MINNEAPOLIS, Minn – Last Saturday the Global Water Dance was held in more than 90 locations around the world. In Minneapolis, local Witch Rae Eden Frank joined other artists and environmentalists to raise awareness about global and local water issues.​

To draw attention to what the Global Water Dance says is a water crisis, performers come together every other year to perform a four part performance. The first two parts are choreographed to showcase the importance of water as seen by the local community. The third section has performers from around he world performing the same movements while the fourth part has the audience joining the performers in simple movements.

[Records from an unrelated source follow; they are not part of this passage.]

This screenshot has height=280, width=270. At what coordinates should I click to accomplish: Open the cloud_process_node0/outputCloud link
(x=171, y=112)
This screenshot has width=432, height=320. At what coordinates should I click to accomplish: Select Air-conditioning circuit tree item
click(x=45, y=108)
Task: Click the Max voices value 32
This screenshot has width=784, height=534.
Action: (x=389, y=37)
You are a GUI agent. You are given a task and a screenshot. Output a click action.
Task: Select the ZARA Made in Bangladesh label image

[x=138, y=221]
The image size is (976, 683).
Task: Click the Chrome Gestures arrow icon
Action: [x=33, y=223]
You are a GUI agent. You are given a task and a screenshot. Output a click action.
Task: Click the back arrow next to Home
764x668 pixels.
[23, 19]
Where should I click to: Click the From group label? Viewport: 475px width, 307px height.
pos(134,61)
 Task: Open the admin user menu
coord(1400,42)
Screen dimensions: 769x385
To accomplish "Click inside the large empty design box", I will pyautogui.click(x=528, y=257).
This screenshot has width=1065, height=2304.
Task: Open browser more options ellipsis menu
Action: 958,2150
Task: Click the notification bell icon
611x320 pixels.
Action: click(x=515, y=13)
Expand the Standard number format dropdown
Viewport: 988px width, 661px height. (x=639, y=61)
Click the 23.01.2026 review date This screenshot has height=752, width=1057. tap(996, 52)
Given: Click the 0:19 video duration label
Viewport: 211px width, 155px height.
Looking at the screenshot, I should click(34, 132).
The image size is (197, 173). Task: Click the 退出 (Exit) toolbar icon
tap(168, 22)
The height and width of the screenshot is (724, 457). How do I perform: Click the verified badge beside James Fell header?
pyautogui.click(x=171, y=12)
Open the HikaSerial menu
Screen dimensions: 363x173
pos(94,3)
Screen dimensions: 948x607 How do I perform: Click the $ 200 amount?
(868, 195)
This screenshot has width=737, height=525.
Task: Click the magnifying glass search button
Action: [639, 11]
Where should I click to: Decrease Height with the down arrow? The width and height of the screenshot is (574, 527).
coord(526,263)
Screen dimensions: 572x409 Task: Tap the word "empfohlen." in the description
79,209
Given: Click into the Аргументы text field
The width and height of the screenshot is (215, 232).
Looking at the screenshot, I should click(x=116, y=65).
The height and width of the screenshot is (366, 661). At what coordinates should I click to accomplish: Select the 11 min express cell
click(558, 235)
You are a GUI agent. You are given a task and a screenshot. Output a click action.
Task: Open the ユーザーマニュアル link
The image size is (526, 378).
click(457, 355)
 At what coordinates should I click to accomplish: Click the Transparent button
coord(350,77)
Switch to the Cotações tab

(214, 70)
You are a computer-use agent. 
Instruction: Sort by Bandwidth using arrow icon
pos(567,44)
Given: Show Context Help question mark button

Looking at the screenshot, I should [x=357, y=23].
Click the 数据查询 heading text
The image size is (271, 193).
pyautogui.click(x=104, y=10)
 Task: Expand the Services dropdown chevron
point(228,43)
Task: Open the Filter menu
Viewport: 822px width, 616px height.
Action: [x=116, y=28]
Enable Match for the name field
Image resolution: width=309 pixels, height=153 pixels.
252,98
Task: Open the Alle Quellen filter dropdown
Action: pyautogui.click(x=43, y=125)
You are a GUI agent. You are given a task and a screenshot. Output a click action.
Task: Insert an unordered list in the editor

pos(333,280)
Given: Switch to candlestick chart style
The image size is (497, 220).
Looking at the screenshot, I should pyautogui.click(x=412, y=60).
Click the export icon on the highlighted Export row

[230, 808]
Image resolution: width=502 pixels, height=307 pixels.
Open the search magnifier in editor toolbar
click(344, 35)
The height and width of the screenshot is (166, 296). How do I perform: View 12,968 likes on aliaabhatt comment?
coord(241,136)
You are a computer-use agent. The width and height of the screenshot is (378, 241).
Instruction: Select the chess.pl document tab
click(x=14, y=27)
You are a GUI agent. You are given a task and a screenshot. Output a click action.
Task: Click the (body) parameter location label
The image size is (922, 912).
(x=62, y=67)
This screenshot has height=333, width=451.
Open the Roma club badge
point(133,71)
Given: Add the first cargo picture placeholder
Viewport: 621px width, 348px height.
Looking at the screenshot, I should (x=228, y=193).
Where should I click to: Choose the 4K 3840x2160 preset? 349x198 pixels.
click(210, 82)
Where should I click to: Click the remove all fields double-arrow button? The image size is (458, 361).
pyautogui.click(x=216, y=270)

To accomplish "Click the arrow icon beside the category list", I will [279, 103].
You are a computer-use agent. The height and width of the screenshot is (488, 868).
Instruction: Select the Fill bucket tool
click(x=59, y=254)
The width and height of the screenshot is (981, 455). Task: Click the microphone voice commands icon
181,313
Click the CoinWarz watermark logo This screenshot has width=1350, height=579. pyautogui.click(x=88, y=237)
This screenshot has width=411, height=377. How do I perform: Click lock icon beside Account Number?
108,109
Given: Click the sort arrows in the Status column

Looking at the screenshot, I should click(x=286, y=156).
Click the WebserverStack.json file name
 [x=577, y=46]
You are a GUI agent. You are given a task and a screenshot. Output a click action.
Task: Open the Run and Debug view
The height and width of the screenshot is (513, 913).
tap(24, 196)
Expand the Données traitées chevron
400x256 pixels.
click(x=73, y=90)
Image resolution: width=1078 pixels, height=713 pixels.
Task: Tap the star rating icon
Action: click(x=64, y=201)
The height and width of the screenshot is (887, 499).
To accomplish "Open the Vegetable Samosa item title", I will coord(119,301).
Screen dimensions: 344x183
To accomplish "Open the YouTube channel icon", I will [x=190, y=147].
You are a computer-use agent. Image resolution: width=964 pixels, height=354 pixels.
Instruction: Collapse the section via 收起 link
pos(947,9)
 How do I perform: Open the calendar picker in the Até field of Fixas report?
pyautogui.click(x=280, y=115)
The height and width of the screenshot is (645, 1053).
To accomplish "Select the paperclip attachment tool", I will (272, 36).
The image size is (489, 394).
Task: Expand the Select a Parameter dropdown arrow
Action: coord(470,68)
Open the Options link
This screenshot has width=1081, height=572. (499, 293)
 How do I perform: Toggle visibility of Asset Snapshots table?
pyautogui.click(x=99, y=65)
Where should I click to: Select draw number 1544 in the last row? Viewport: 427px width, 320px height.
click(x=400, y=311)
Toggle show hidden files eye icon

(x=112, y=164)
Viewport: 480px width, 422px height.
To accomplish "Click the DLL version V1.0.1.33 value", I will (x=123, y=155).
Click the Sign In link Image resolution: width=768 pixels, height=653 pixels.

In Minneapolis, the event was held at the Stone Arch Bridge and included the audience participating in holding a long stretch of blue fabric spanning the bridge to represent the Mississippi River.

Local choreographers Lori Mercil and Rae Eden Frank were joined by Global Water Dances founder, Marylee Hardenbergh.

Ms. Frank, a Reclaiming Witch, says this event fits in closely with her religious ethics.

“My spiritual practices are tied into honoring the earth’s natural cycles and paying attention to the moments.  There is so much beauty in nature and so much beauty.”

She says her advocation for environmental justice and equity have encouraged her participation in the Global Water Dance for the past five years, “I believe in access to clean drinking water as a fundamental unquestionable human right.”

The Global Water Dance first launched in 2011 in response to UN Resolution 64/292, The Right to Water and Sanitation. The United Nations said unsafe water kills more people every year than all forms of violence and about 1.8 billion people lack access to safe drinking water.

The Minneapolis group says 40% of the state’s 10,000 lakes and 90,000 miles of rivers are are unsafe to fish from or swim in. They claim this leads to negative impacts on the quality of life Minnesotans enjoy.

They were also careful to note that the location where they performed is a sacred site, stolen from the native Dakota people.

Frank says she uses dance as a form of moving prayer, combined with intention, to shift the energy surrounding the waterways and our relationship to them. “This is the power of the witch. The art of changing consciousness at will,” says Frank.